> **TASKS TO PERFORM**:
A: From the article on the Kingfisher and Asda merger, write out the passage between "Alongside Kingfisher/Asda there's" and "up for grabs.", inclusive.
B: According to the article on the Kingfisher and Asda merger, which businesses does Kingfisher own?
C: Carry on the article about the Kingfisher and Asda merger from its last sentence.

For years now, the supermarkets have been quietly moving in on high-street shops - selling everything from Levis to computers along side cans of beans. Now the retailers, in the shape of Kingfisher - owner of Woolworth, B&Q, Comet, and Superdrug - are moving in on the supermarkets.
The real news, however, in the pounds 19bn merger between Kingfisher and Asda is how this underlines Europe's role in the restructuring of global commerce that is under way. The technological revolution still comes to us courtesy of Silicon Valley. The financial nuts and bolts of the cascade of deals are being handled by a small group of Wall Street banks. But the action is here.
Alongside Kingfisher/Asda there's the minuet between BNP, Paribas and Societe Generale. There's a similar banking deal under way in Italy. Elsewhere in Italy, Gucci is tangoing with LVMH and Telecom Italia is up for grabs.
If Telecom Italia and Deutsche Telecom were to merge while the French banking sector radically restructured, that would be enough to make it a banner year in the changing shape of European commerce. But it's only April.

> **DATA SHOWN**:
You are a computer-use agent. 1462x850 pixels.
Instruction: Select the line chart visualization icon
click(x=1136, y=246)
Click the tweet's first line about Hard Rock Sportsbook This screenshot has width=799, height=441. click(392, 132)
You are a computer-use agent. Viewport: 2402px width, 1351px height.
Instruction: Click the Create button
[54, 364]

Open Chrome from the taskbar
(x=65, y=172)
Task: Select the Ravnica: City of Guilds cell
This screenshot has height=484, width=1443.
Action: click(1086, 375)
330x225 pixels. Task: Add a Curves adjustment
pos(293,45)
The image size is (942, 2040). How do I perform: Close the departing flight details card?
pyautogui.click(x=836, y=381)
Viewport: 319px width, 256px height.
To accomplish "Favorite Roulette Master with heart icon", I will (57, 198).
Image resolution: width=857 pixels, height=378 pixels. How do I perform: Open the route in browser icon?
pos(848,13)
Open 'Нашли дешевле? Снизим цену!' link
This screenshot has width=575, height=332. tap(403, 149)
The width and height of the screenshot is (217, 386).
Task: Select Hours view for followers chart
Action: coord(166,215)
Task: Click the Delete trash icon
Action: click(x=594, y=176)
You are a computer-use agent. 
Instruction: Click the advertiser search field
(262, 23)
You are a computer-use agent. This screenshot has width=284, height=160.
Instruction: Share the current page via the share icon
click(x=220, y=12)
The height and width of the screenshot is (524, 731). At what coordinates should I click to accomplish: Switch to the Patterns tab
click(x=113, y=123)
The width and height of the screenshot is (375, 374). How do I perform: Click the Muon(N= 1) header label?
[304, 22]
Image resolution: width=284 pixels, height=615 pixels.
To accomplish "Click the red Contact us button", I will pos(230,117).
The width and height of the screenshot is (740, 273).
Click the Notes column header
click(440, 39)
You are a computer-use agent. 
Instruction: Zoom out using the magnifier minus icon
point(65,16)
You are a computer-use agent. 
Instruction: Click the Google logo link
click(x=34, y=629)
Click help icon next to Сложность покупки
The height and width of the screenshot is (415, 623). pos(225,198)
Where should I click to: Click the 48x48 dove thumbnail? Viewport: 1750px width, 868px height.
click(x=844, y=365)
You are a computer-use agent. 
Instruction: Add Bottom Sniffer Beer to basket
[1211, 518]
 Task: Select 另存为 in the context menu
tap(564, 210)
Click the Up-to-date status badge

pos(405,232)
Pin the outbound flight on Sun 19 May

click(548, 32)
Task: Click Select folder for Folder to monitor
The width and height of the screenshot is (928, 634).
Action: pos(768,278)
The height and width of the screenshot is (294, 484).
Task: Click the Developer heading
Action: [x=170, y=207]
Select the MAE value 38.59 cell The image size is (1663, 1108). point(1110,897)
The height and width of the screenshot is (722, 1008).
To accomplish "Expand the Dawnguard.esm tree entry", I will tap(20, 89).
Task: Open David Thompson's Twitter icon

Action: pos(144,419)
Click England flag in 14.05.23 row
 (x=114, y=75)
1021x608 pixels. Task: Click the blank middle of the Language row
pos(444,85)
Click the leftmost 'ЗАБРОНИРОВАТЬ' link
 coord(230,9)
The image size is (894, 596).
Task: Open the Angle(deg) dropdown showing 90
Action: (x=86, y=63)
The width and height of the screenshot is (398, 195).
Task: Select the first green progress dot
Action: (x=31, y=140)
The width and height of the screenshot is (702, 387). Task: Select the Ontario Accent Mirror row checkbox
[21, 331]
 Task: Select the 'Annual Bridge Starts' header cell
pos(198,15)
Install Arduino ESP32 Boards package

> **THE RESULTS**:
A:
Alongside Kingfisher/Asda there's the minuet between BNP, Paribas and Societe Generale. There's a similar banking deal under way in Italy. Elsewhere in Italy, Gucci is tangoing with LVMH and Telecom Italia is up for grabs.

B: Woolworth, B&Q, Comet, and Superdrug.

C:
Barclays may also be in play. Last week, Kohlberg Kravis & Roberts, of Barbarians at the Gate fame, hired a second managing director for its new London office, while raising $3bn (pounds 1.86bn) for a buyout fund targeting deals in Europe.
Warren Buffett, the world's sagest investor, did not deny rumours last week that he is about to take a strategic stake in a Footsie 100 company. The word in the City is that he's interested in Marks and Spencer, another retailing target in the wake of its management troubles. But another possibility is that British Airways - whose shares have also been lacklustre - is about to receive a capital injection from Omaha.
Out of all this comes an appendix to the Third Way - a new style of industrial combination. Anglo-Saxon and continental European practices are blending. The watchword remains shareholder value. But the definition of the term has become elastic.
To see how it is evolving, watch the battle for control of the European pay-TV market. On one side: Rupert Murdoch playing his characteristically crafty but go-in-with-all-guns-blazing game. On the other: Canal Plus, Kirch and Mediaset, which have stymied Murdoch by playing a waiting game.
At some point something's got to give. The continentals will come under pressure from their shareholders. Meanwhile, Mr Murdoch is learning a bitter lesson: He cannot blow away the competition in Europe by taking big risks and paying over the odds.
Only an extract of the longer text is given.